Authors:
Historic Era:
Historic Theme:
Subject:
February 1963 | Volume 14, Issue 2
Authors:
Historic Era:
Historic Theme:
Subject:
February 1963 | Volume 14, Issue 2
In 1861, when the word “traitor” came to be used pretty loosely, the average northerner would probably have placed John B. Floyd no lower than second on the blacklist of treason. Floyd, everybody said, was a sinister secret agent who had used his position as Secretary of War in President James Buchanan’s Cabinet to send guns by the carload to Dixie. He had armed the South with federal muskets. As the war went on and the defeat of the Confederacy turned out to be more than a three-months’ outing, Floyd’s villainy seemed to grow even more monstrous. Hadn’t he proved his apostasy by going south and becoming a Confederate general?
But was John B. Floyd guilty as charged? The question remains as puzzling today as it was a century ago.
A balding, sharp-nosed, middle-aged Virginian who had been governor of his state, as had his father before him, Floyd was jovial, gregarious, and likable. While there had been talk of financial frauds during his governorship, nothing had been proved against him, and he entered Buchanan’s Cabinet in 1857 with a good reputation. A believer in states’ rights, he nevertheless opposed secession, maintaining that the South should attempt to secure redress within the Union. But as War Secretary in the ante-bellum years he showed not the slightest conception of orderly housekeeping.
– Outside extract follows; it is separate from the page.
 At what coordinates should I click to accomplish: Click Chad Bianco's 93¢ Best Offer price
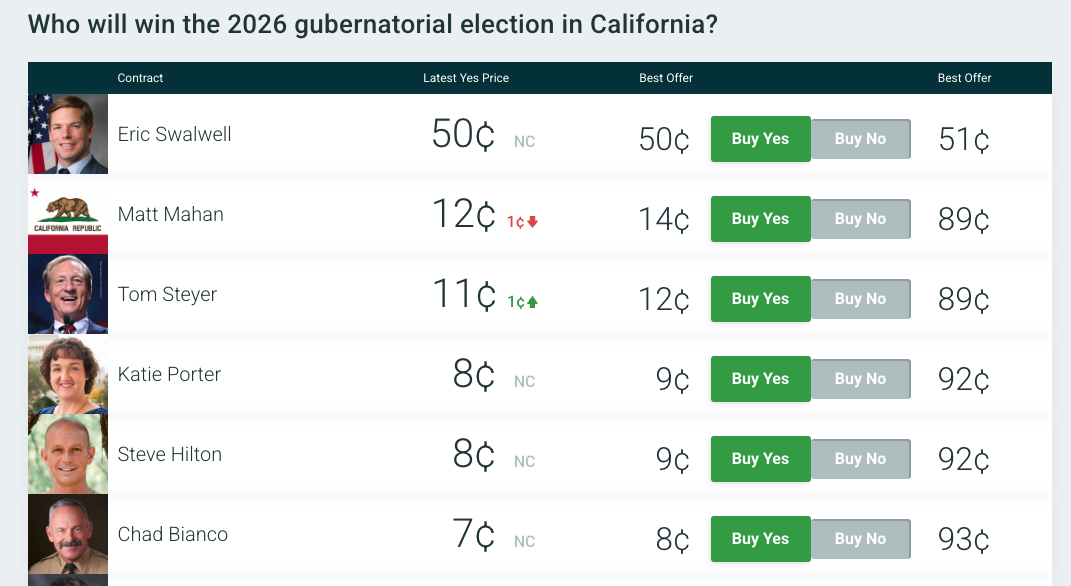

His personal financial affairs were always in anarchy, and his contempt for records and inability to keep a prudent watch over the disbursement of the millions at his disposal soon had the war office in the same condition. Buchanan was often vexed with complaints about Floyd’s maladministration. He had so many proofs of the Secretary’s incompetence that he should have eased him out of office long before crisis came, simply in the interests of good government. But the President liked Floyd and had such a distaste for unpleasantness that he let the matter slide, ft was an omission he would come to regret.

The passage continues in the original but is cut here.